Un procès peut-il ramener la paix sociale à Poitiers ? NR 10/07/2010

Il aura fallu dix heures d’audience pour que les protagonistes des heurts de la fête de la Musique puissent tous s’exprimer. Jugement le 29 juillet.

Pendant une suspension de l'audience, il est trois heures du matin, il fait encore 35°C dans la salle, tout le monde est parti chercher un peu de fraîcheur. - Photo NR

Pendant une suspension de l'audience, il est trois heures du matin, il fait encore 35°C dans la salle, tout le monde est parti chercher un peu de fraîcheur. - Photo NR

Il est 4 h 15 du matin, le président du tribunal correctionnel préfère se donner quelques jours de réflexion pour rendre sa décision. Les six jeunes prévenus qui lui font face seront fixés sur leur sort le 29 juillet à 14 h. Tous les six étaient poursuivis pour des faits de violences, rébellions et outrages commis le soir de la fête de la musique à Poitiers (voir nos précédentes éditions).
Ce soir-là, le commissaire de police Jean-François Papineau a pris en chasse une jeune femme, Nina, qu’il soupçonnait d’avoir jeté une bouteille en verre dans sa direction et proféré une menace de mort. Il l’intercepte place de la Liberté. L’interpellation est contestée par cinq jeunes qui ont suivi la course-poursuite, qui sont à leur tour interpellés.
Depuis, deux versions s’opposent. Les auditions des policiers font état de violences, de rébellion et d’outrages. Les jeunes, eux, affirment qu’ils ont été au contraire victimes de violences policières. D’un côté de la barre, les policiers font bloc. “Je n’ai rarement vu autant de violence lors d’une interpellation que ce soir-là”, assure l’un d’eux.
“Dégagez de là, bande d’anarchistes !”
De l’autre, la défense a retrouvé six témoins de la scène, qui dédouanent unanimement les jeunes. Justine, par exemple, se demande pourquoi elle n’a pas été embarquée comme les autres. Peut-être parce qu’elle ne s’est pas sentie visée quand un policier a crié : “Dégagez de là, bande d’anarchistes !”
Anarchiste.
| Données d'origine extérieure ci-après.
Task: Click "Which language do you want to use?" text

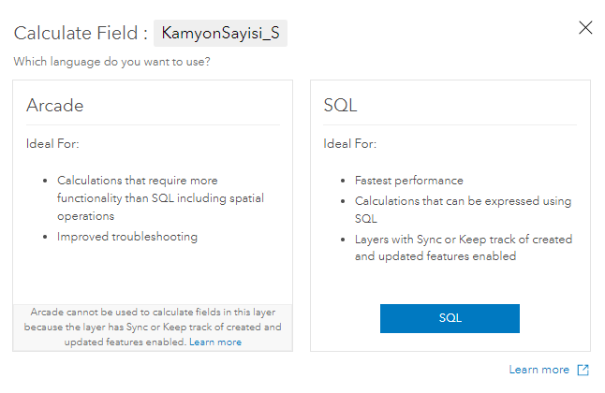Action: tap(111, 62)
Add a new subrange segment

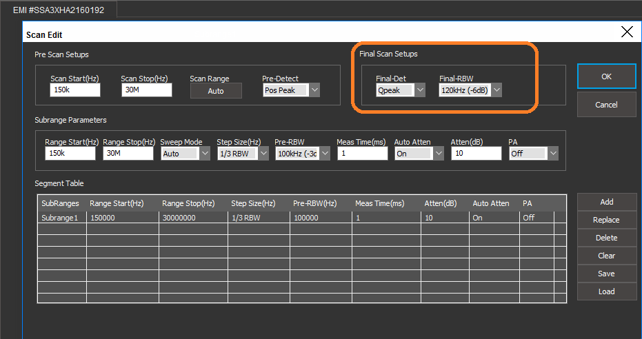(x=606, y=202)
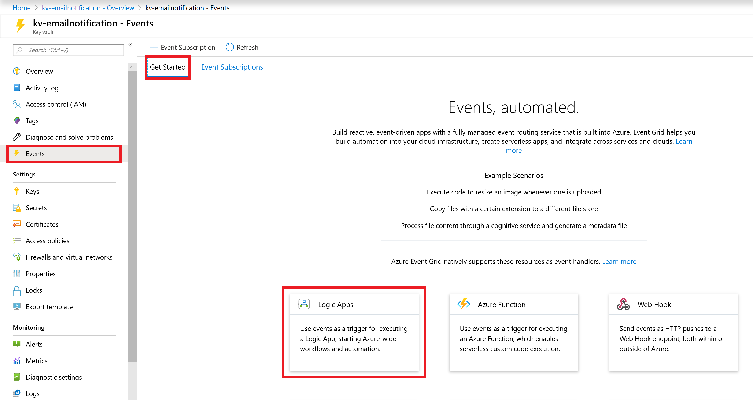Switch to the Event Subscriptions tab

(232, 67)
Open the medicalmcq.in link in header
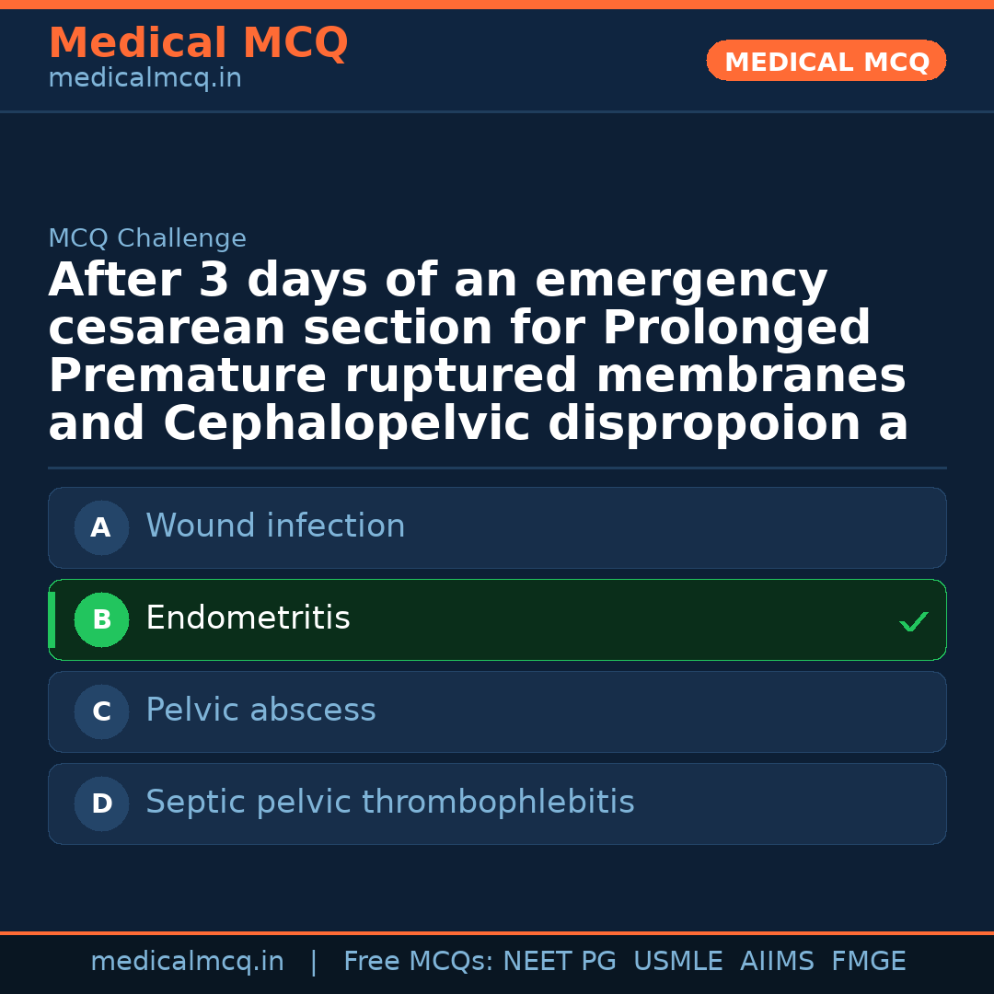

Le mot est lâché. Ça faisait plusieurs heures qu’on tournait autour du pot sans oser y plonger la cuiller. M e Arzel, l’avocat des policiers, ne veut pas l’entendre : “C’est une affaire de droit commun.” Il ne veut pas entrer dans le débat “sur la conception des uns et des autres du rôle de la police”, mais choisit soigneusement ses termes au sujet du maintien de l’ordre “qui est sous monopole et contrôle de l’État”. Et de réclamer une addition 13.000 euros de dommages et intérêts pour les douze policiers qui se sont constitués parties civiles.
Le vice-procureur, Éric Virbel, veut lui aussi évacuer le spectre du complot policier contre des militants anarchistes. “Cette affaire démarre sur le jet d’une bouteille de verre, un point c’est tout. Si la suspecte n’avait pas pris la fuite, rien ne serait arrivé.”
Prison ferme requise
Selon lui, les six jeunes sont coupables “de violences contre des policiers commises en marge d’une manifestation culturelle populaire”. Des “actes graves” qu’il demande de sanctionner par quatre à six mois prison ferme pour cinq prévenus et d’une peine de travail d’intérêt général pour la sixième, dont le casier judiciaire est vierge.
Les avocats, eux, réclament la relaxe pour tout le monde, ou presque. Seule exception pour l’outrage reproché à Clément, qui a reconnu avoir insulté les policiers, ce qui expliquerait le “visage massacré” qu’il a présenté à son avocate à l’issue de sa garde à vue. Pour le reste, le dossier “a été entièrement brodé par la police, mais sans qu’il y ait une véritable enquête de terrain”, estime M e Malika Ménard. La défense n’a de cesse de politiser le débat. “Des jeunes qui ne pensent pas comme tout le monde, ça agace”, explique M e Simone Brunet qui pointe du doigt la responsabilité du directeur de la police : “Jamais un policier n’a autant cristallisé les tensions de la jeunesse, et pas seulement d’elle.”